**PROBLEM TO WORK ON:** Rewrite the items below as a JSON list of strings, with one string for each line and no blank lines. Leave the pictures out of the answer.

# start of MATERIAL PROVIDED

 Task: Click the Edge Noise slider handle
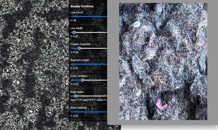(x=75, y=96)
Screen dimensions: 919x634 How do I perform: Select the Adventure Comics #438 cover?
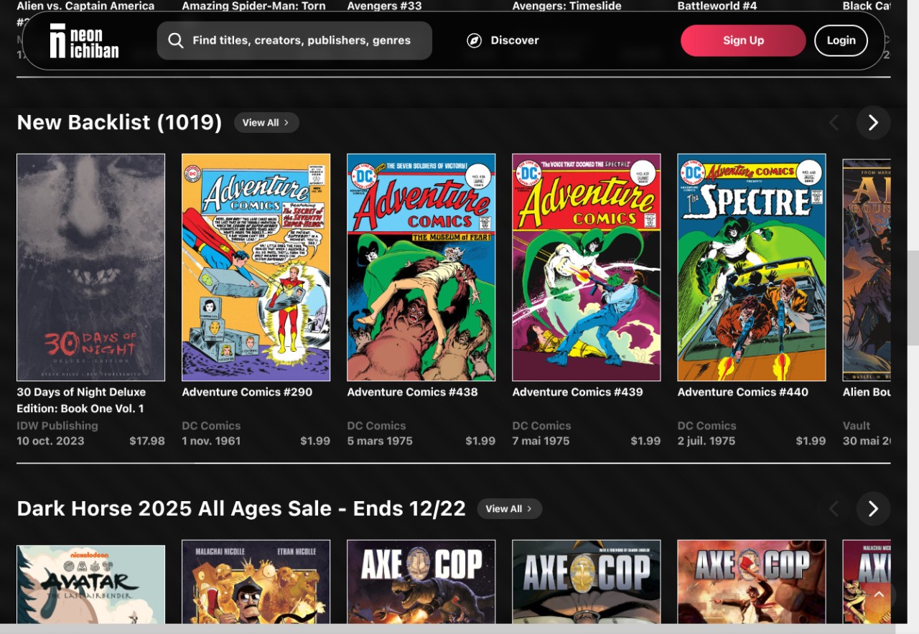421,267
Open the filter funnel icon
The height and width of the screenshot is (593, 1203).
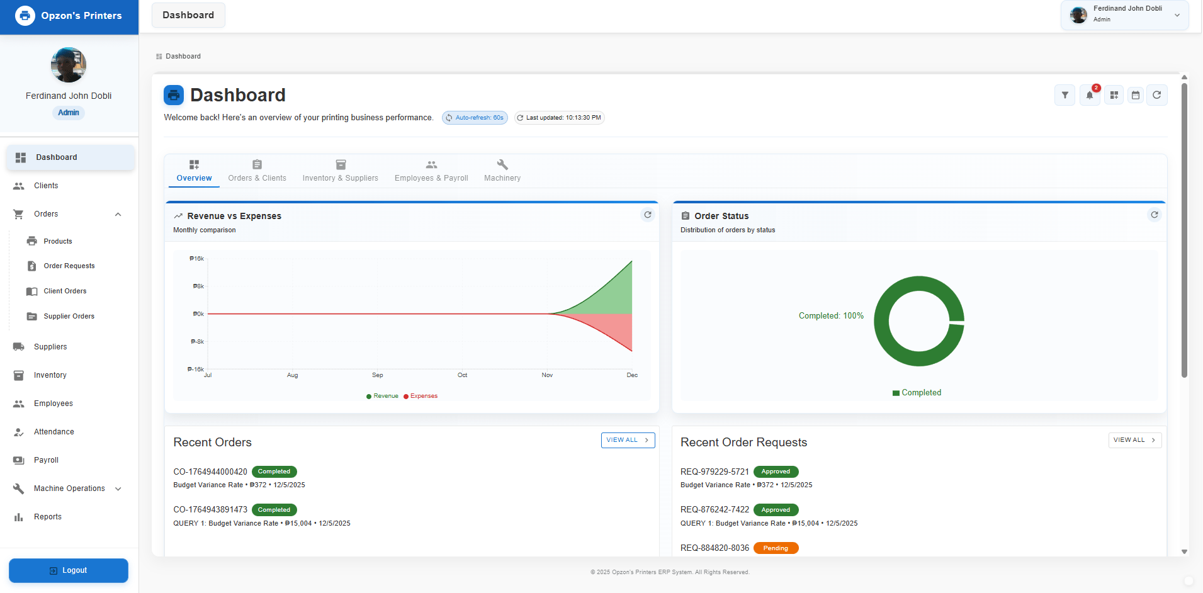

# end of MATERIAL PROVIDED

**RIGHT ANSWER:**
[
  " Task: Click the Edge Noise slider handle",
  "(x=75, y=96)",
  "Screen dimensions: 919x634 How do I perform: Select the Adventure Comics #438 cover?",
  "421,267",
  "Open the filter funnel icon",
  "The height and width of the screenshot is (593, 1203)."
]